なにが穀物を豊かに実らせ、いかなる星のもとで、
大地を耕し、葡萄を楡(にれ)の木に結びつけるべきか。
マエケナスよ、牛にはどんな配慮が、家畜を飼うにはどのような世話が、
つつましい蜜蜂を養うには、どれほどの熟練が必要なのか。
私はこれから歌おうと思う。おお、天にあって、
一年のめぐりを導く世界のもっとも輝かしい光よ。
リベルと、恵み深いケレスよ、あなた方の贈り物で、
大地がカオニアの樫の実を豊かな麦の穂に変え、
アケロウス川の水を、葡萄という新しい果実に混ぜ合わせたのなら。
そして農夫を見守る神々ファウヌスたちよ。
さあファウヌスたちと、乙女なる森のニンフらも、ともに足を運びたまえ。
あなたがたの贈り物も私は歌おう。おおネプトゥヌスよ、大地は
大きな三叉の鉾に打たれ、あなたのために、いななく馬を最初に
生み出した。また森に住む方よ、あなたのためにケア島では、
三百の真っ白な雄羊たちが、繁殖した藪の草を食んでいる。
羊の守り神パーンよ、自分のマエナルス山が愛しいなら、
どうか故郷の森とリュカエウス山の牧場を離れ、
好意をもって来てください、おおテゲアの神よ。オリーヴの生みの親
ミネルウァよ。曲がった犂を教えてくれた少年よ。
若い糸杉を、根こそぎにして運ぶシルウァヌスよ。
耕地を熱心に見守ってくれる、すべての神々と女神たちよ――
種播かずとも、新たな実りを育むにせよ、
播いた種のために、天から雨をたっぷりと降らせるにせよ。
とりわけ、カエサルよ。あなたがやがて、神々のどのような集まりに
加えられるのかは定かではない。

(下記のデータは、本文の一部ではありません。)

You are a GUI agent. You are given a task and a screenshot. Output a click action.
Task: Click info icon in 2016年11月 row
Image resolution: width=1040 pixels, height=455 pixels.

あなたは町々を尋ねてゆき、
大地の世話をしようと望むだろうか。そして広大な世界によって、
実りを増やし、季節を支配するものとして迎え入れられ、
こめかみのまわりを、母のギンバイカで飾られるのか。
それとも、果てなき海の神となって現れて、水夫たちから
唯一の神威として崇められるのか。最果てのトゥレ島はあなたに仕え、
テテュスはすべての波を捧げて、あなたを自分の婿にと求めるだろう。
あるいは、新たな星座となり、のろのろ進む月々のあとにつけ加わるのか。
場所は乙女座と、それに続く蠍座のはさみの間に
開かれている――すでに燃える蠍座は、あなたのために自らのはさみを
縮めて、定められた間隔より広い空間を天に作っているのだから。
あなたがどのような神になるにせよ――奈落の底(タルタラ)はあなたを王には望んではいない。

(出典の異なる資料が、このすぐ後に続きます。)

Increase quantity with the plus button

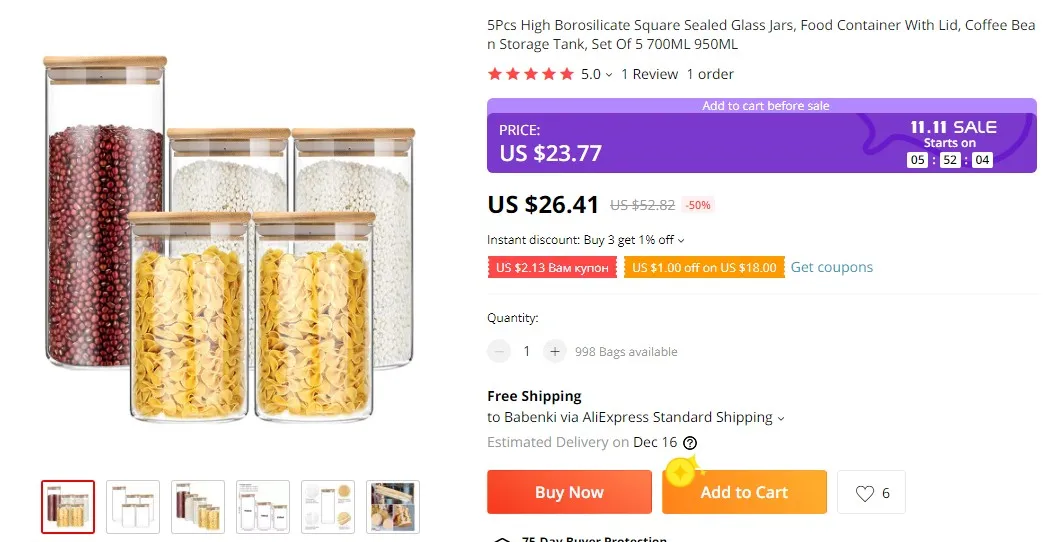(555, 352)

あなたもその王になろうなどと、そんな不吉な願望は抱かないだろう。
たとえギリシア人がエリュシウムの野を賞賛し、
プロセルピナが、帰れと命じる母親に従う気にはならないとしても――、
どうか私を順調に進ませ、この大胆な企てにうなずいてください。
そして道を知らぬ農夫たちを、私とともに哀れんで、神としての
歩みを始め、もう今から、祈願で御名が呼ばれることに慣れてください。

小川正廣(訳)、ウェルギリウス『牧歌/農耕詩』、京都大学学術出版会


原典  

Quid faciat laetas segetes, quo sidere terram
uertere, Maecenas, ulmisque adiungere uitis
conueniat, quae cura boum, qui cultus habendo
sit pecori, apibus quanta experientia parcis,
hinc canere incipiam. uos, o clarissima mundi
lumina, labentem caelo quae ducitis annum;
Liber et alma Ceres, uestro si munere tellus
Chaoniam pingui glandem mutauit arista,
poculaque inuentis Acheloia miscuit uuis;
et uos, agrestum praesentia numina, Fauni
(ferte simul Faunique pedem Dryadesque puellae:
munera uestra cano); tuque o, cui prima frementem
fudit equum magno tellus percussa tridenti,
Neptune; et cultor nemorum, cui pinguia Ceae
ter centum niuei tondent dumeta iuuenci;
ipse nemus linquens patrium saltusque Lycaei
Pan, ouium custos, tua si tibi Maenala curae,
adsis, o Tegeaee, fauens, oleaeque Minerua
inuentrix, uncique puer monstrator aratri,
et teneram ab radice ferens, Siluane, cupressum:
dique deaeque omnes, studium quibus arua tueri,
quique nouas alitis non ullo semine fruges
quique satis largum caelo demittitis imbrem.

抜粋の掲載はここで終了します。